De pronto, la anciana alzó el bastón y descargó un fuerte golpe con la contera en el suelo.

¡No me faltes al respeto, niño! –exclamó, muy enfadada–. ¿Te crees que soy una ladrona? Si me quedé con el collar fue para vengarme de los Obregón, no por dinero. ¡Claro que no lo vendí!

Alcé la cejas.

Entonces, ¿qué hizo con él?...

Amalia se me quedó mirado de hito en hito durante unos segundos. De repente, apoyándose en el bastón, se puso en pie y echó a andar hacia la puerta.

Espera aquí –dijo antes de desaparecer de mi vista.

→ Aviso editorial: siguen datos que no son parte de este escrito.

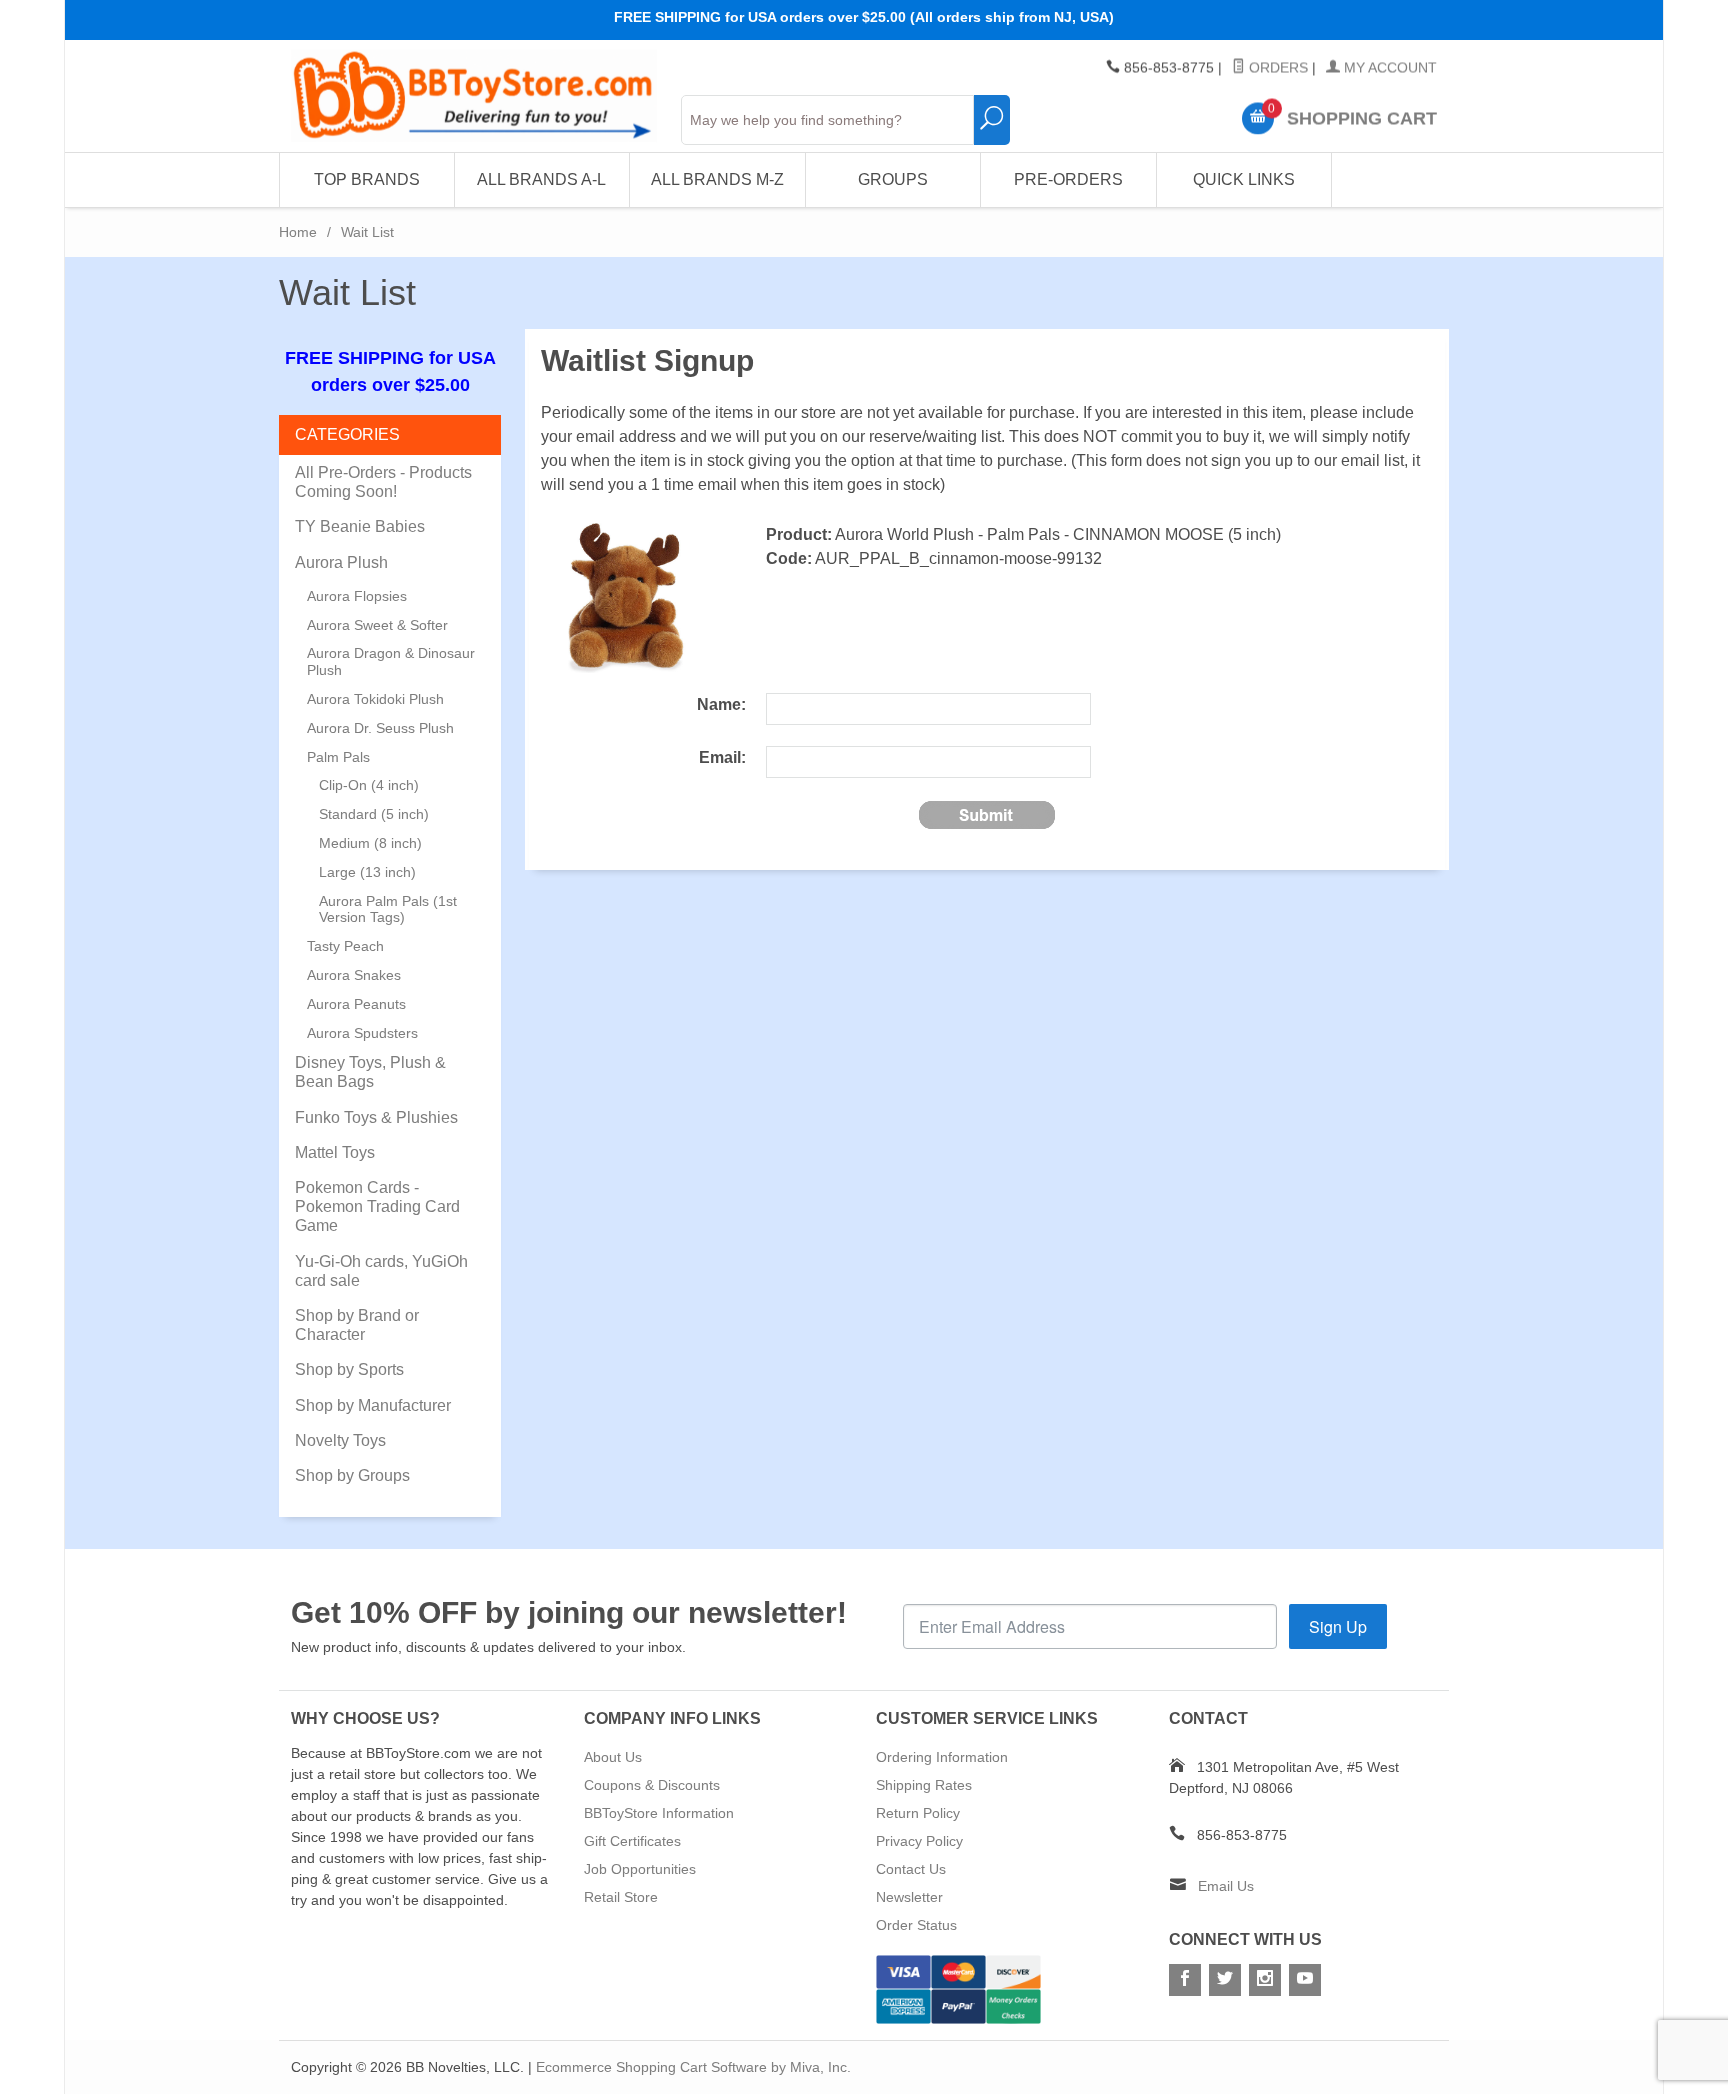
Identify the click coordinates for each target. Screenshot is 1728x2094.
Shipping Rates (924, 1785)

No sé cuánto aguardé, puede que no más de cinco minutos; al cabo de ese tiempo, la anciana regresó con una caja bajo el brazo.

Toma –dijo, tendiéndome la caja–. Puedes devolvérselo a los Obregón, o quedártelo, o hacer con él lo que quieras. Yo ya no lo necesito para nada.

Desconcertado, cogí la caja y la examiné en silencio. Era de latón, del tamaño de una bombonera, y estaba atada con un bramante. A juzgar por mas manchas de óxido, parecía muy vieja.

¿Quiere decir –musité– que aquí está…?

Sí, ahí está –me interrumpió–. Llévatelo de una vez, estoy hasta el moño de tenerlo. Y si los Obregón me denuncian a la policía, me da igual. Diles de mi parte que ya no son mis amos, que soy demasiado vieja y que me importa un bledo lo que hagan.

Oía hablar a Amalia, pero apenas prestaba atención a sus palabras, pues todos mis sentidos estaban concentrados en aquella vieja caja de latón. Lentamente, comencé a desatar los nudos que la mantenía cerrada.

¡No la abras! –me ordenó la anciana–. Guardé ahí el collar hace setenta años y, desde entonces, no he vuelto a verlo.

¿Por qué?

Porque quien evita la tentación evita el pecado. Ya ni me acuerdo de cómo era el collar, así que no se te ocurra abrir esa caja delante de mí –me dirigió una hosca mirada–. Ahora, niño, lárgate de mi casa. Lárgate de una maldita vez y no vuelvas nunca.





    * * *



Mientras regresaba a Villa Candelaria, sentado en uno de los asientos traseros del autobús, mantenía la caja de latón firmemente apretada contra el pecho. No me atrevía a abrirla, en parte por no hacerlo a la vista de todo el mundo, pero también porque temía que la anciana me hubiera engañado y la caja estuviese vacía.

Afortunadamente, cuando llegué a casa no me crucé con nadie, así que fui directamente a la segunda planta, me encerré en mi dormitorio, me acomodé sobre la cama y puse la caja delante de mí. La miré durante unos segundos, conteniendo la respiración, y luego comencé a desatar la cuerda.

Los nudos estaban muy apretados y tardé dos o tres minutos en deshacerlos. Cuando lo logré, dejé a un lado el bramante y abrí la caja. En su interior había algo envuelto en un paño de terciopelo negro. Lentamente, con mucho cuidado, como si estuviera manipulando un objeto muy frágil, aparté los pliegues del paño…

Y, de golpe, un prodigio quedó al descubierto. Entreabrí los labios y dejé escapar poco a poco el aire, con los ojos alucinados y la mirada clavada en todo aquel oro, y en las decenas de diamantes que lo cubrían, y en las cinco inmensas esmeraldas que parecían derramarse sobre la negrura del terciopelo como el llanto de un dios.

Finalmente, pensé, al cabo de casi setenta años, después de causar tantos problemas, tanto dolor y tanto odio, las Lágrimas de Shiva habían regresado a Villa Candelaria.